Debatte um neues Wahlrecht in Hamburg: So viele Kreuze

Eine historisch niedrige Wahlbeteiligung und ein Rekord bei den ungültigen Stimmen sorgen für Debatten über das neue Wahlrecht. Sind 20 Stimmen zu viel für einen Teil der potenziellen Wählerschaft?

Viel Andrang und trotzdem wenig gültige Stimmen: Hamburger Wahllokal am Sonntag. Bild: dpa

HAMBURG taz | Wer die Sieger der Hamburger Bürgerschaftswahl am Sonntag sind, das steht fest: Olaf Scholz hat in der Bürgerschaft die absolute Mehrheit für die SPD in ihrer einstigen Hochburg zurückerobert. Als zweiter Sieger darf sich die FDP fühlen, weil sie nach bitteren Jahren in der außerparlamentarischen Opposition den Einzug ins Rathaus schaffte.

Ob es nicht neben der CDU noch einen ganz großen Verlierer der Wahl gibt, ist am Tag danach heiß umstritten. Viele meinen, dass das komplexe Wahlrecht der Demokratie geschadet habe, statt sie wie geplant zu stärken. Das erste Indiz ist die historisch geringe Wahlbeteiligung, das zweite die überraschend große Zahl an ungültigen Stimmen.

Die Wahlbeteiligung lag am Sonntag bei nur noch rund 57 Prozent. Vor drei Jahren betrug sie noch 63,5 Prozent, 2004 lag sie bei 68,7 Prozent: Dieser Trend ist eindeutig absteigend. Zugleich schoss die Zahl der ungültigen Stimmen von 1,0 Prozent (2008) auf jetzt 3,4 Prozent in die Höhe, im Jahr 2004 hatte sie jedoch bei 1,3 Prozent gelegen: Dieser Trend ist also nicht ganz so linear.

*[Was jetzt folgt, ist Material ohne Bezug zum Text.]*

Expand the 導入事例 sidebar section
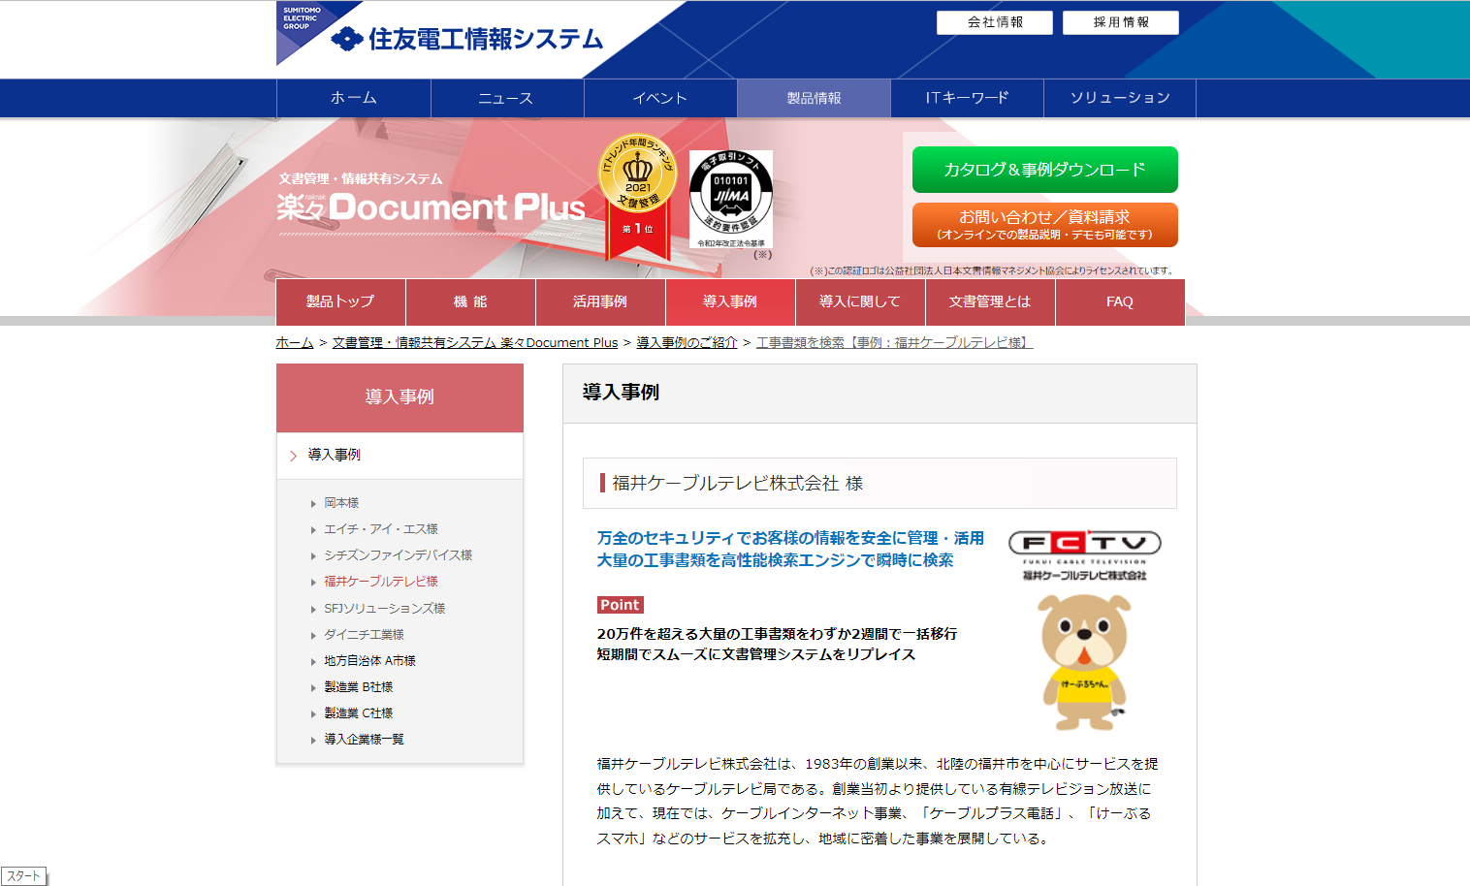 tap(335, 455)
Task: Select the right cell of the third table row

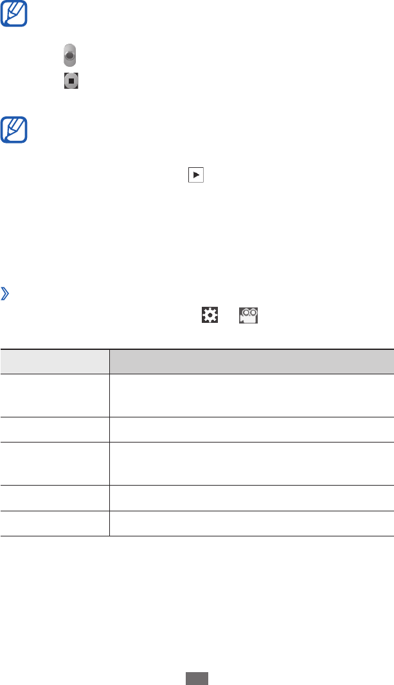Action: [251, 463]
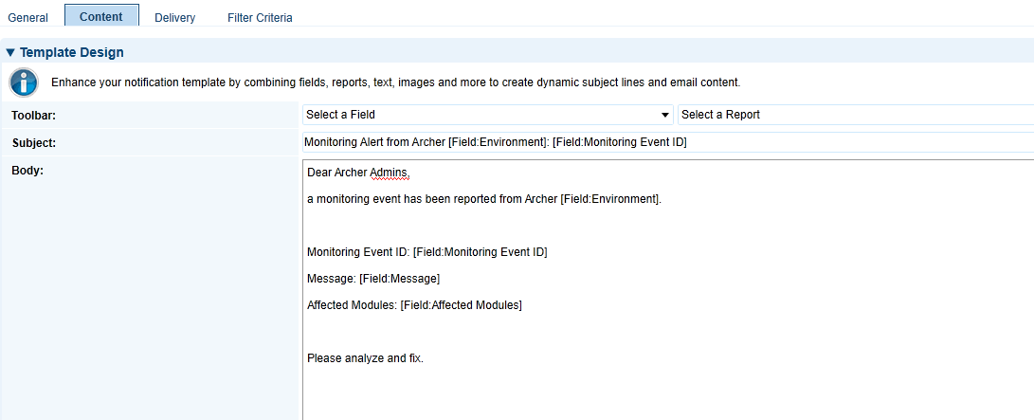Open the Select a Report combo box
Viewport: 1034px width, 420px height.
[x=855, y=115]
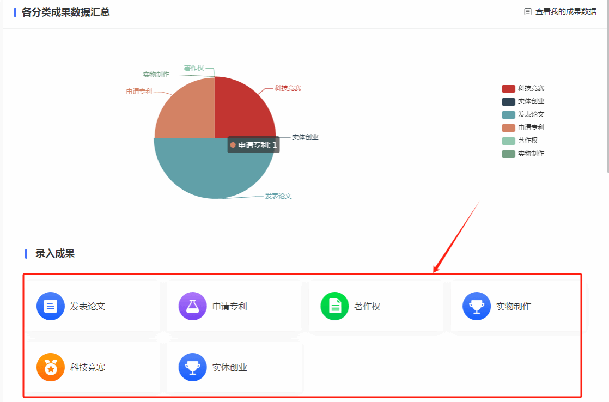
Task: Click the 申请专利 legend color swatch
Action: [x=508, y=127]
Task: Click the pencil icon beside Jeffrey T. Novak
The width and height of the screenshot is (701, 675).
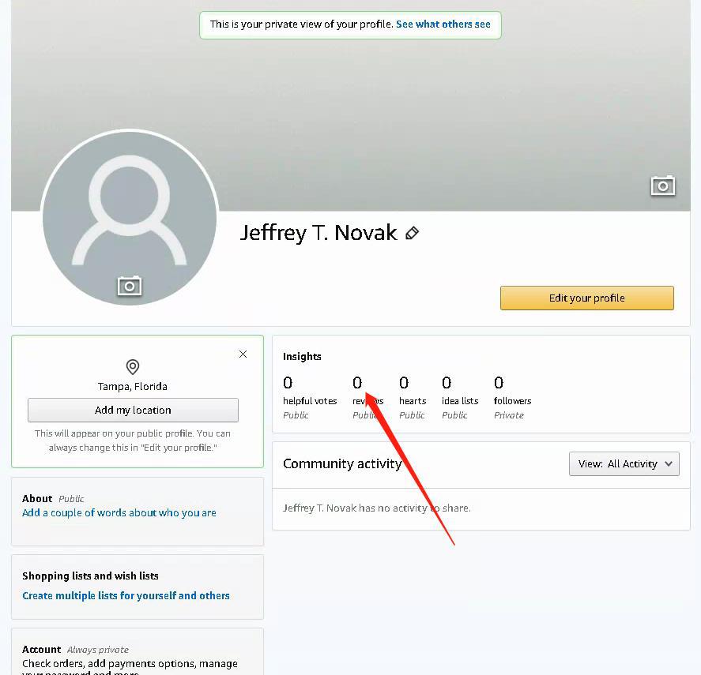Action: click(412, 233)
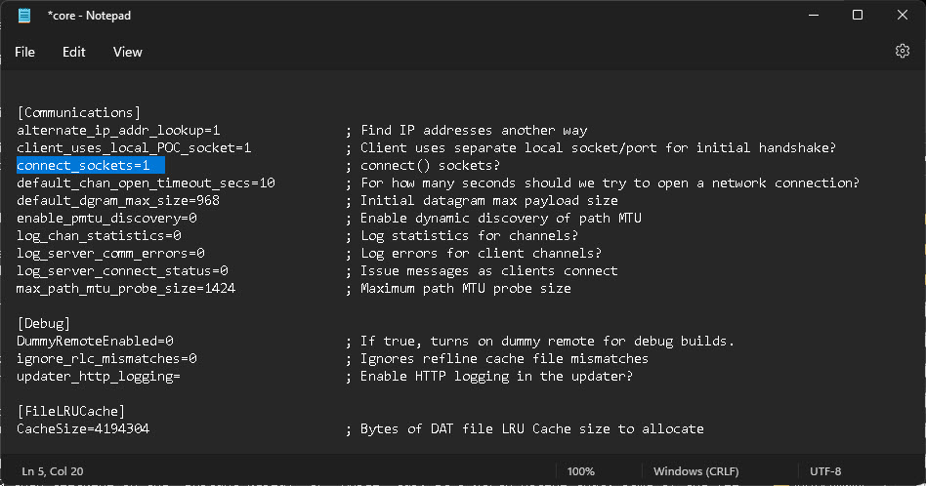Click the max_path_mtu_probe_size=1424 line
The image size is (926, 486).
(x=126, y=289)
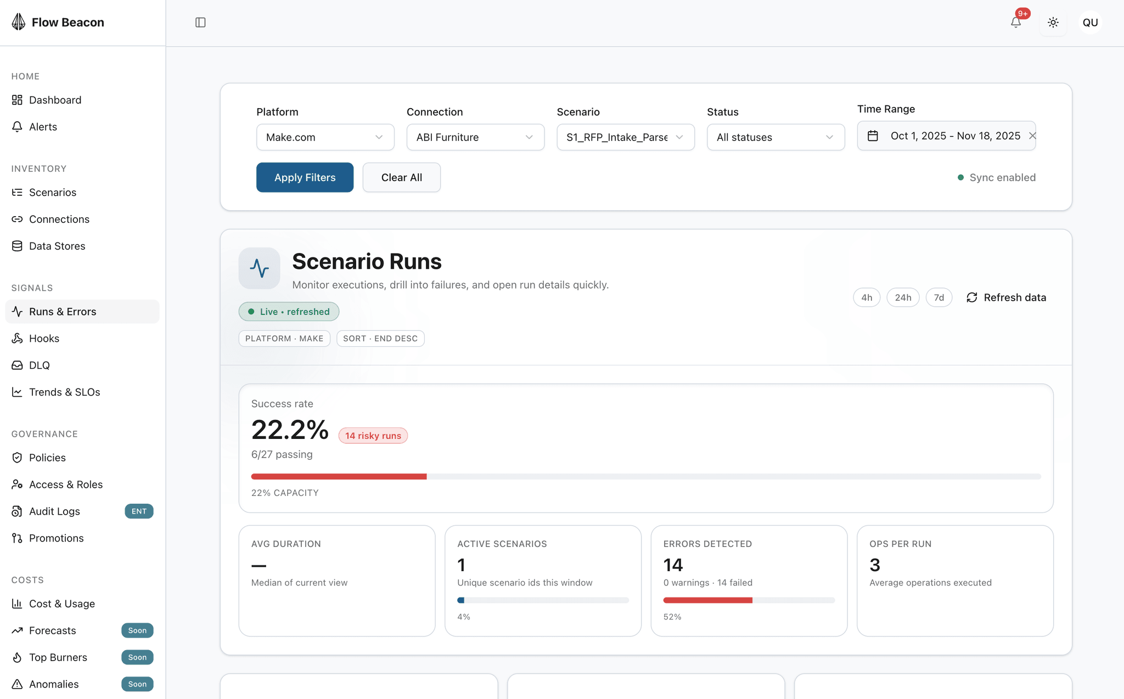The width and height of the screenshot is (1124, 699).
Task: Click the Alerts bell icon in sidebar
Action: (x=18, y=127)
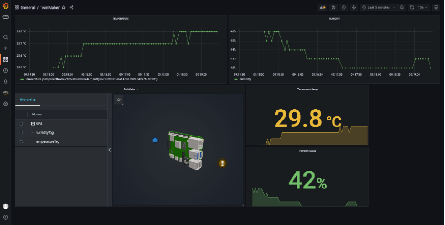Share the dashboard via share icon
The height and width of the screenshot is (225, 445).
pos(72,8)
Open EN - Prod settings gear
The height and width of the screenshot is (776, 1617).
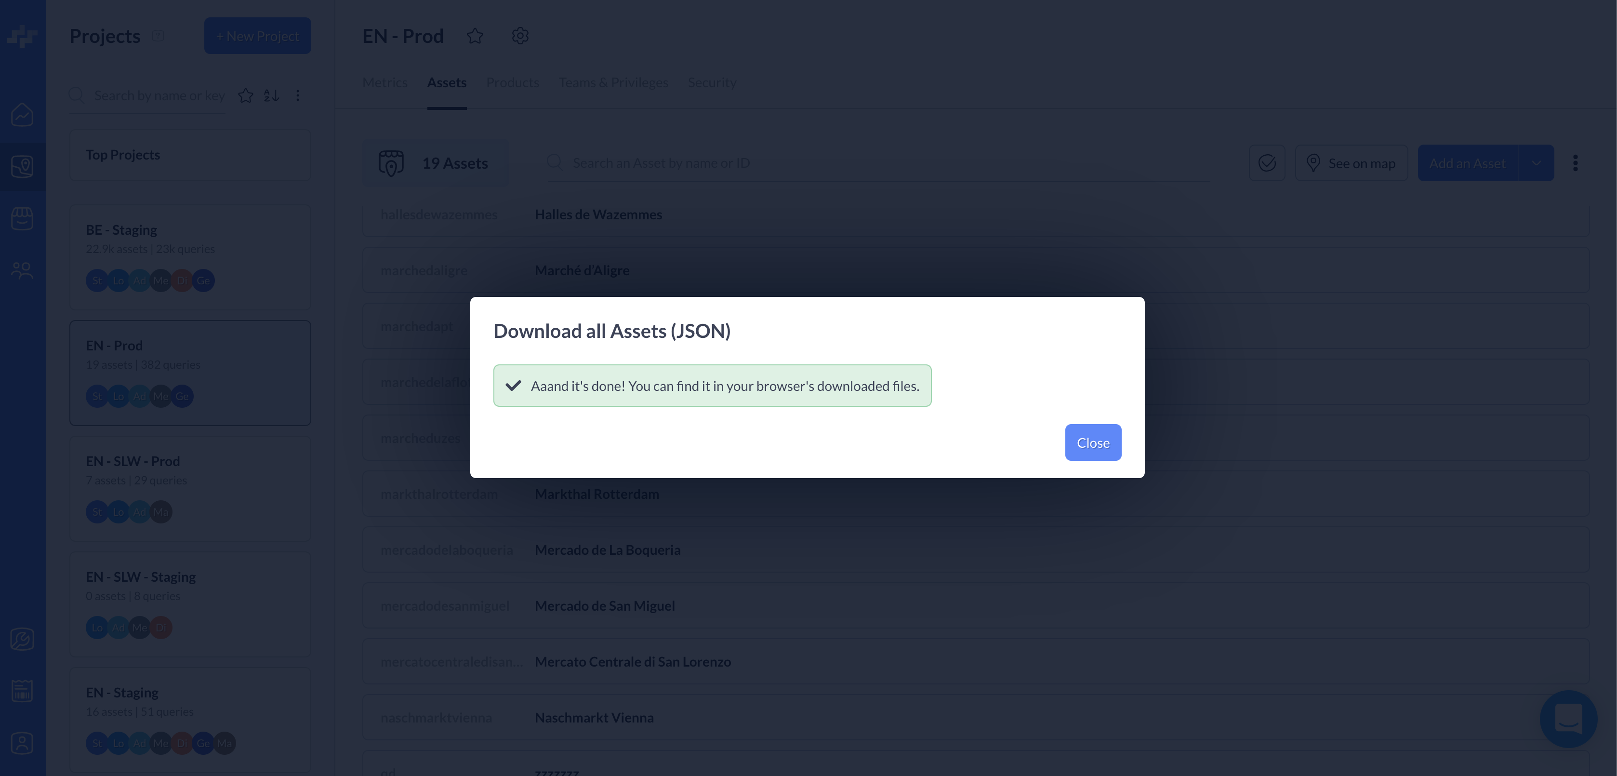tap(520, 36)
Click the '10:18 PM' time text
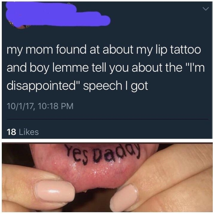 point(56,106)
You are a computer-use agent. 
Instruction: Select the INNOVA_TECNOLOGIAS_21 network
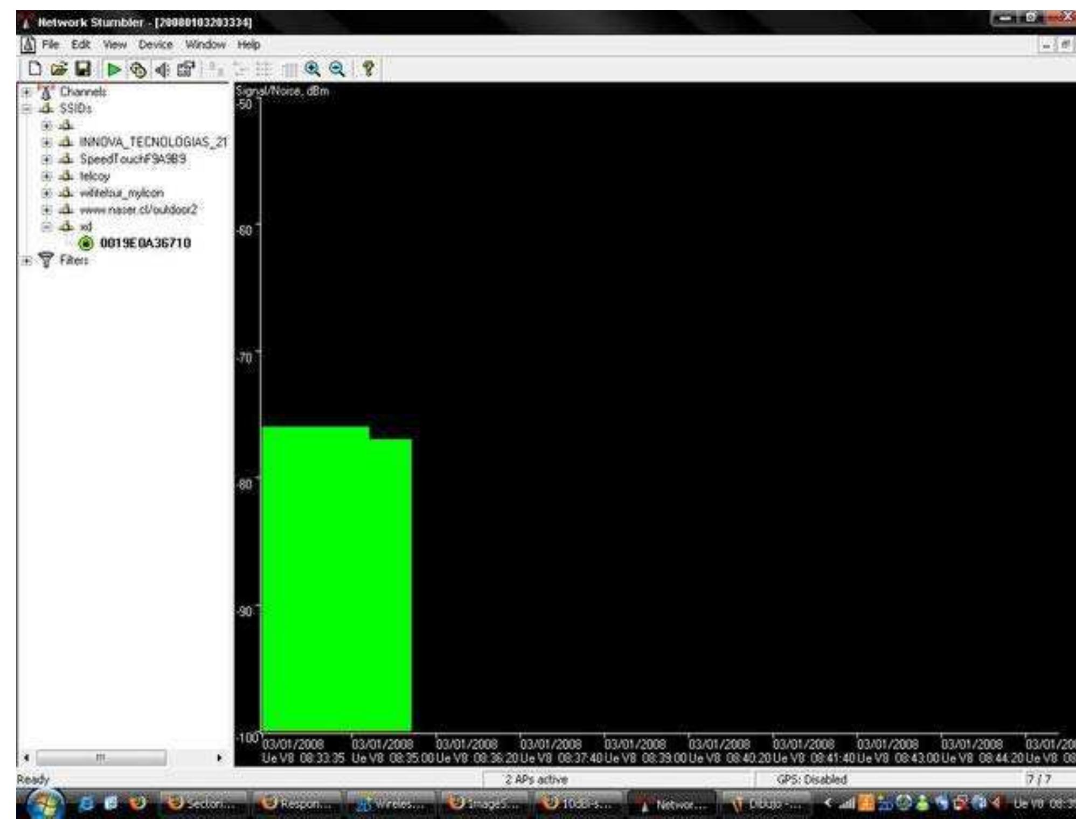click(x=153, y=142)
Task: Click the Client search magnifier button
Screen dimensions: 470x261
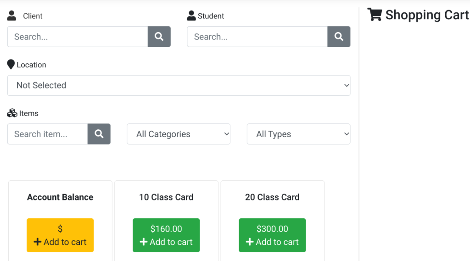Action: (159, 37)
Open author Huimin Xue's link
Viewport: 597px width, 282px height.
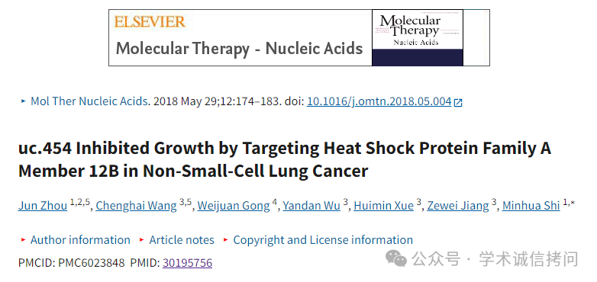pyautogui.click(x=383, y=206)
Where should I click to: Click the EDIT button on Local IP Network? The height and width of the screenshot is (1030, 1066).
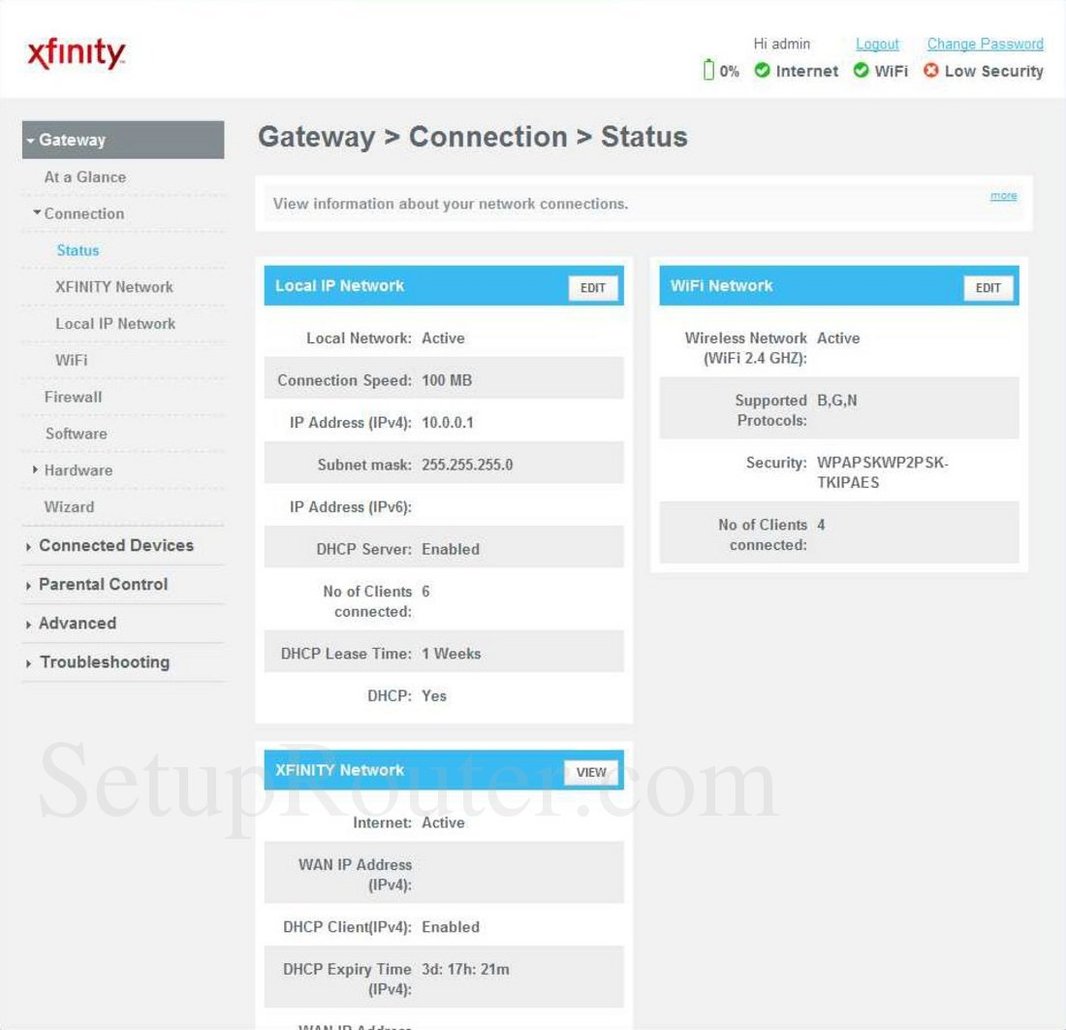[x=593, y=288]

Das amtliche Endergebnis der Hamburger Bürgerschaftswahl wird erst heute feststehen.

Das vorläufige Ergebnis lautet:

CDU: 21,9 % (-20,7)

SPD: 48,3 % (+14,2)

GAL: 11,2 % (+1,6)

Linke: 6,4 % (+/-0,0)

FDP: 6,6 % (+1,8)

Sonstige: 5,5 % (+3,0)

Mehrheitsverhältnisse: Von den 121 Sitzen in der Bürgerschaft entfallen auf:

CDU: 28 (-28)

SPD: 62 (+17)

GAL: 14 (+2)

Linke: 8 (+/-0)

FDP: 9 (+9)

Deutlich jedoch: Nach dem vorläufigen Ergebnis ist die Zahl ungültiger Landeslisten-Wahlzettel auf fast 24.000 gestiegen, etwa drei mal so viele wie 2008 mit rund 7.700. Die Ergebnisse ließen sich wegen der unterschiedlichen Wahlsysteme nicht vergleichen, sagte Landeswahlleiter Willi Beiß. 2008 gab es nur eine Zweitstimme, 2011 waren es fünf.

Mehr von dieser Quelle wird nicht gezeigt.